Enquanto a banda se divertia no palco, o público se desinibia aos poucos, até que ninguém conseguiu mais ficar parado. Com direito a pedido de casamento no palco e fã tocando guitarra no palco, foi o caos perfeito que a plateia precisava. Foi um grito contra a frustração diária. E diante dos tempos cruéis que vivemos, ter duas horas para poder colocar essa raiva acumulada para fora de forma coletiva é uma experiência catártica. 

Falando em catarse, o Coldplay, que já vem se firmando há uma década como uma das grandes bandas da cena Pop, saiu gigante do Rock In Rio. Diferentemente do Green Day, o Coldplay já chegou ao Rio de Janeiro prometendo a catarse. As imagens de seus shows ao redor do mundo já rodavam as redes sociais brasileiras, incluindo as do último show da banda no país, no Allianz Parque, em São Paulo. 

O mar de pessoas pulsando no ritmo das pulserinhas coloridas enche os olhos até mesmo de quem tomava a banda como piada. E depois do festival, que teve o dia 10/9 esgotado em questão de poucos minutos em todas as aberturas de vendas, o Coldplay sai ainda maior e com muito mais prestígio. 

É curioso como a proposta do show é o total oposto do Green Day. Enquanto os “Punks” apostaram na anarquia, o grupo britânico fez um show mais leve, em que predominou o controle. Também com uma vasta coleção de Hits que dominaram as rádios e os grandes eventos nas últimas duas décadas, o Coldplay construiu um roteiro que levou os fãs do êxtase à depressão em questão de minutos. Pode parecer bobo, mas comandar um público de 100 mil pessoas exige carisma e respeito. E isso não se compra, se conquista. 

Alguns podem dizer que a presença de Chris Martin seja apática, menos enérgica, por assim dizer, mas a forma como ele usou seu jeito calmo para conquistar a plateia e sintetizar a tranquilidade, a paz, que pretende passar com sua música, pulveriza de uma vez por todas esse papo de que falta carisma a ele.

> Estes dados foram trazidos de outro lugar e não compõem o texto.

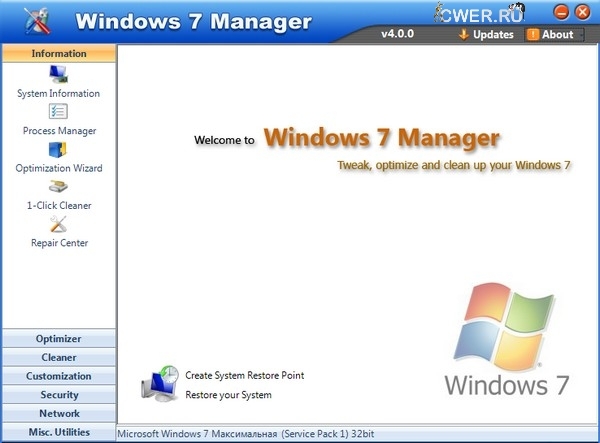Expand the Customization section
600x443 pixels.
point(58,376)
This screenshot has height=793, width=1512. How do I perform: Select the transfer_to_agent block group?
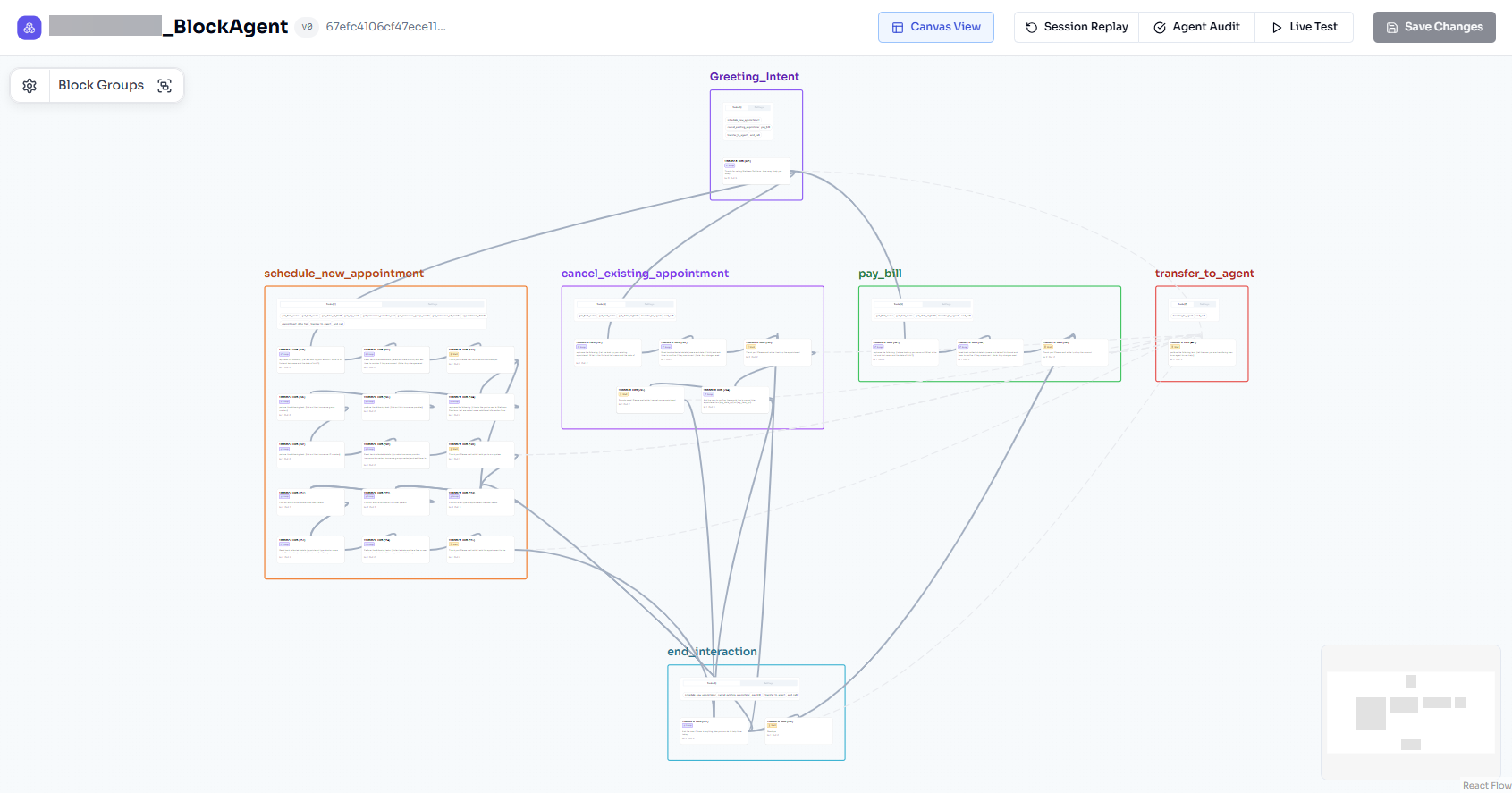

São estilos diferentes, bandas diferentes e propostas diferentes. 

E parte importante para o público comprar essa ideia de grupo e se envolver coletivamente com o show é justamente a presença das pulseiras.  Não é dada a opção da plateia pulsar as cores como quiser. É um artifício padronizado, que prende e conquista. As pessoas compram o conceito e aceitam serem comandados por Chris Martin, que se mostra um líder respeitoso e extremamente comprometido com o entretenimento. Ao se banhar na chuva junto com os fãs, reconhecer a importância deles ali, mesmo com o clima ruim e o alto preço dos ingressos, e cantar “Magic” em português, Chris conseguiu criar uma experiência diferente do resto do show. Mesmo sendo marcado pelo controle, ele soube dar beleza a esses breves momentos caóticos. 

Independentemente do seu gosto pessoal, seja ele mais anárquico ou controlado, é muito provável que você tenha se envolvido com as duas maiores apresentações do Rock In Rio. Acredito não haver um vencedor sobre o melhor show da edição 2022, mas essas diferenças e semelhanças de duas bandas tão opostas cativando tanta gente foi definitivamente algo histórico para o festival, uma síntese fantástica do ideal original do evento, que é unir todos os públicos.